見事な石組みと奉納物で飾られたエルサレム神殿の維持・管理を思えば、お金持ちの献金は現実問題として重要でした。そして人間はそういう多額の献金に一目を置きやすいものです。しかし、主イエスは、神殿の壮麗さとか、学者たちのうやうやしい祈りとか、お金持ちの多額の献金といった世の賞賛や尊敬を浴びているものの陰で、覆い隠されてしまいやすい一人の貧しき者の真実な祈りの姿を忘れてはおられません。いや、そうした祈りこそが神殿を神殿足らしめるのです。

主イエスは、この形骸化した神殿がやがてはローマ帝国によって破壊し尽されるものであることを厳しく見通しておられました。
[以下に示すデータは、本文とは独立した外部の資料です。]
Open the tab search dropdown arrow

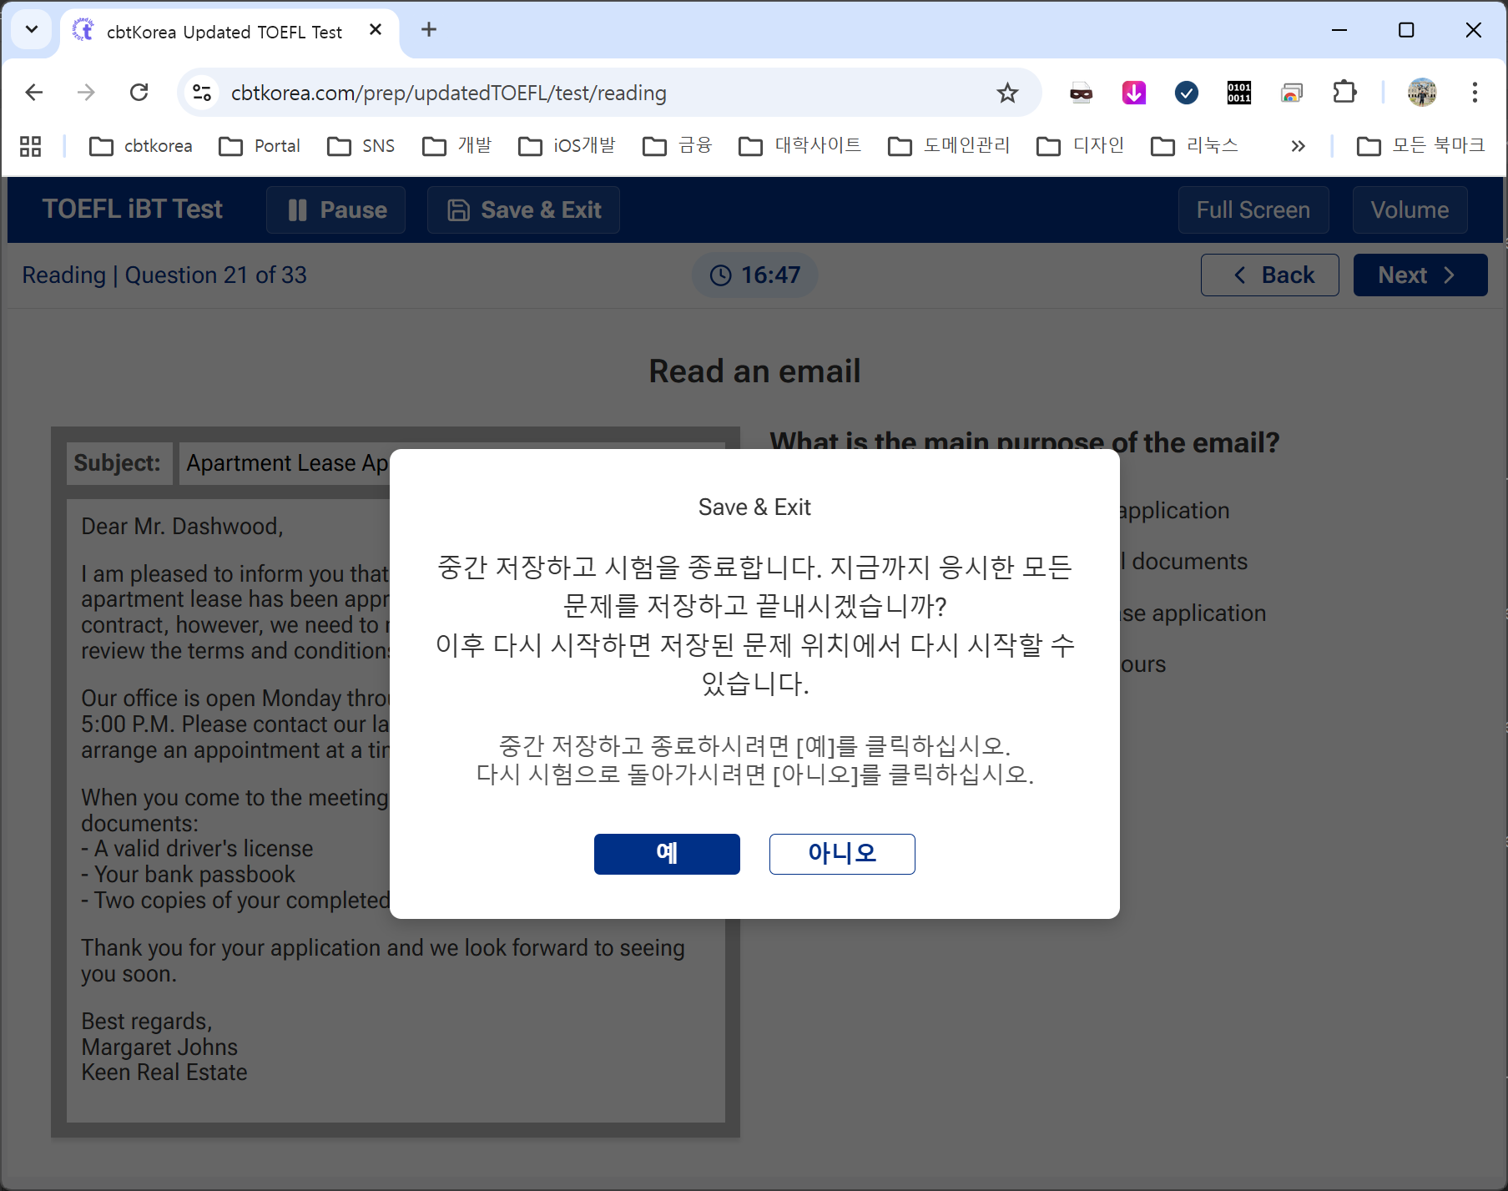tap(32, 30)
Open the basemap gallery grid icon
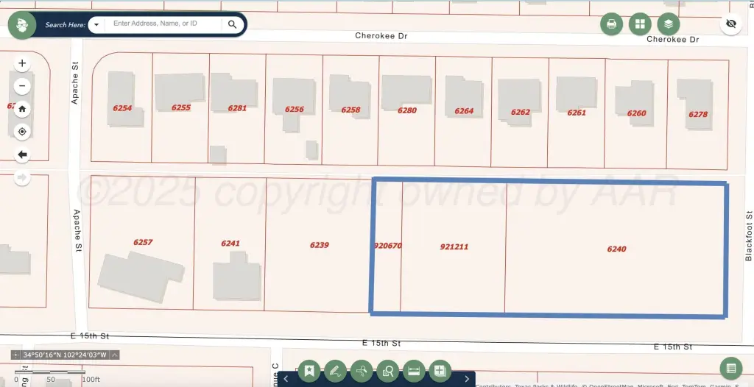Viewport: 754px width, 387px height. click(x=639, y=24)
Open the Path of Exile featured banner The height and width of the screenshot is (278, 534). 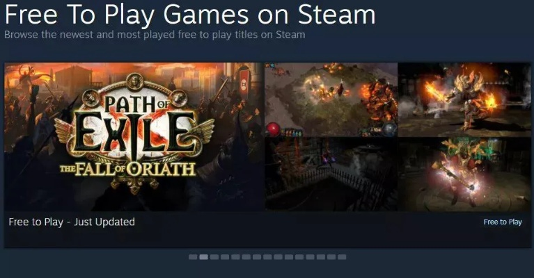(x=134, y=137)
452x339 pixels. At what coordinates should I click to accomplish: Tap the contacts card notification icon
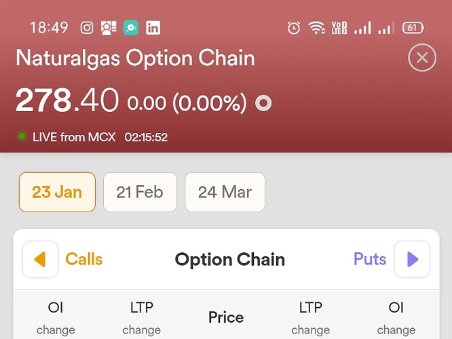pos(109,28)
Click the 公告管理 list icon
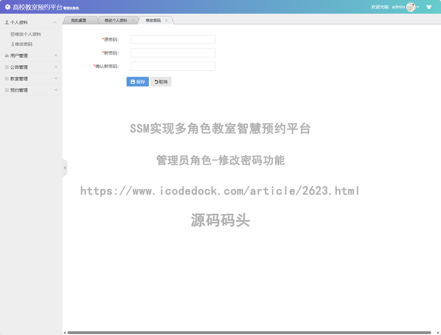The width and height of the screenshot is (441, 335). (x=7, y=67)
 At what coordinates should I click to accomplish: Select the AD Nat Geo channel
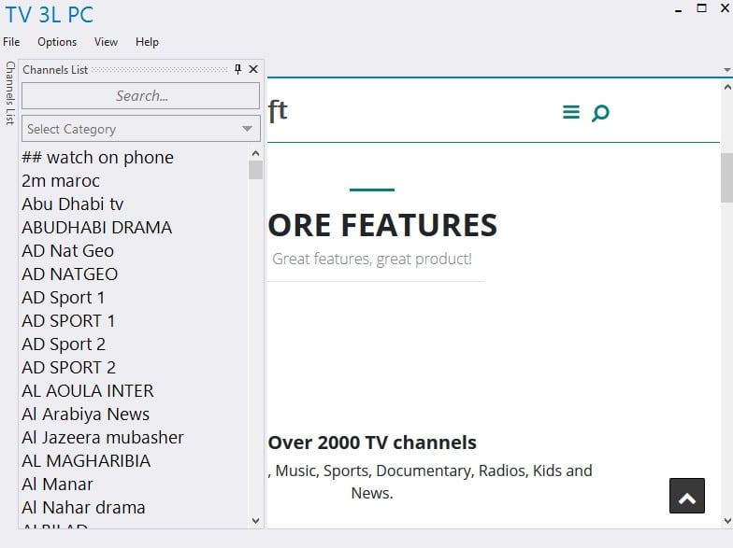67,250
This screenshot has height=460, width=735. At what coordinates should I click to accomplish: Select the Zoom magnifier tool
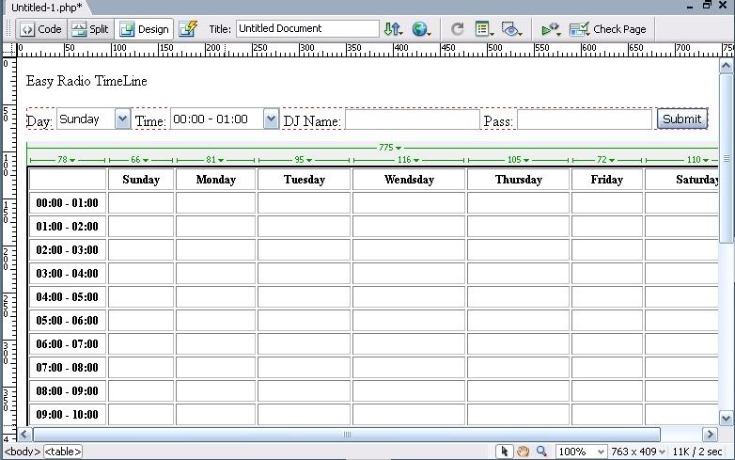[541, 452]
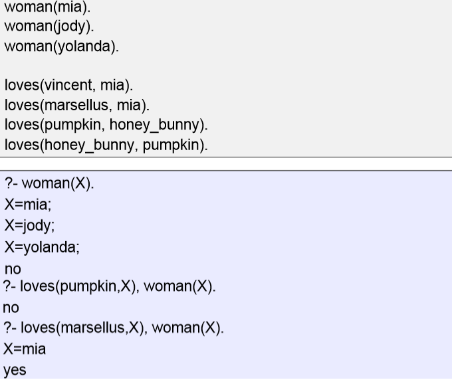Click the loves(pumpkin,X), woman(X) query
This screenshot has height=380, width=452.
109,286
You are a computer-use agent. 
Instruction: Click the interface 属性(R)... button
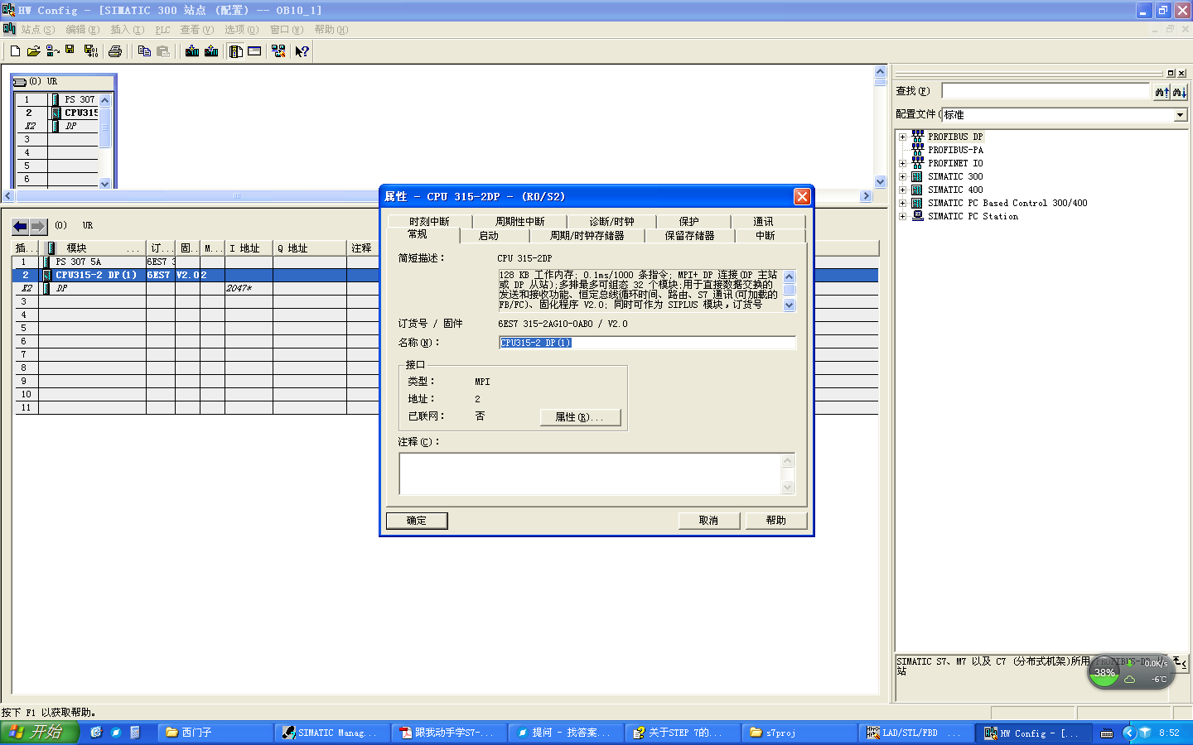(x=580, y=417)
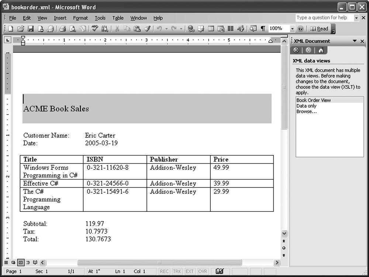Open the Format menu
This screenshot has width=369, height=277.
coord(80,18)
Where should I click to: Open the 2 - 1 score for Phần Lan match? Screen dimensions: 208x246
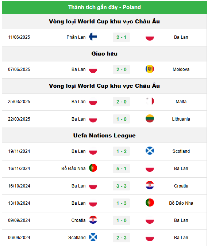(121, 37)
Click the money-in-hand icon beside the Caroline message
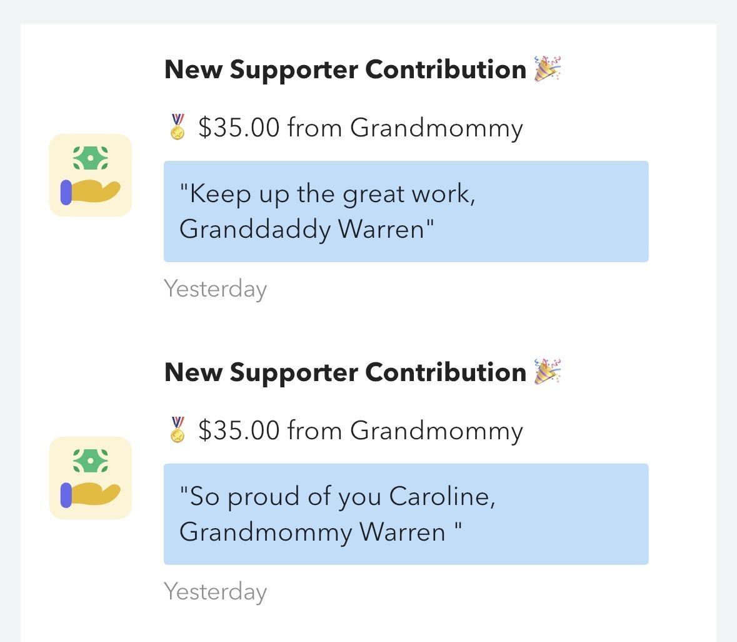Image resolution: width=737 pixels, height=642 pixels. pos(91,478)
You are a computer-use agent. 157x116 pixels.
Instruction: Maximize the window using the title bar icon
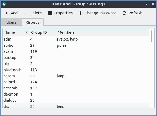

「あなたがたはこれらのものに見とれているが、一つの石も崩されずに他の石の上に残ることのない日が来る」(21章6節)と言われるのです。神殿の造形、祈りの姿、お金に囚われているとすれば、それは本来目を注ぐべき神を見失った偶像礼拝に近いとさえ言えるかもしれません。

さて、私たちは祈る度に「アーメン」と唱えます。それは「ピリオド」を意味するものではありませんし、単に誰かの祈りに賛同する「異議なし、賛成」の発声でもありません。それは「真実である」ということです。私たちの祈りというものは、神様に聴いて頂くにはあまりにも拙くあるいは相応しくない祈りであるでしょう。しかし、だからこそ「アーメン」(主こそ真実!)と祈るのです。

また私たちは「イエス・キリストの名によって」祈ります。それは、自分の願いを沢山詰め込んだ祈りの最後に「この祈りは自分名義では効き目がありませんから、イエス様のお名前で聴いて下さい」という、名義を変えるテクニックでしょうか。いいえ、イエス・キリストの名は祈りを神に聴いてもらうための「手段」ではなく、私たちが神に向かって祈ることのできるただ一つの「根拠」です。イエス・キリストこの方が、私のために命を献げて下さった、というただ一つの完全な犠牲のゆえに、神をわが父とさえ親しく呼び掛け向かい合う道が与えられているのです。イエス・キリストの名のゆえに祈れる私たちであり、主こそ真実(アーメン)と告白するのです。これは決まり文句ではなく、祈りの中核・頂点です。

一切を献げた貧しいやもめの姿。そこから私たちは、神様がご自分の一切であるイエス・キリストを世に献げて下さった愛を思い起こすよう促されています。独り子をさえ与えたという、その信じがたい愛を、今日あなたに信じてほしい、そのように私たちは今日も招かれています。

私たち自身が神の愛の宿る神殿です。ここが形だけはなく、真の祈りの家として、神の愛と赦しを分かち合う群れとして、また福音を世に証していく器として用いられていくために、私たちはもう一度、主に愛された自分自身の生活を見つめ直し、精一杯の感謝の応答を献げていきたいと願います。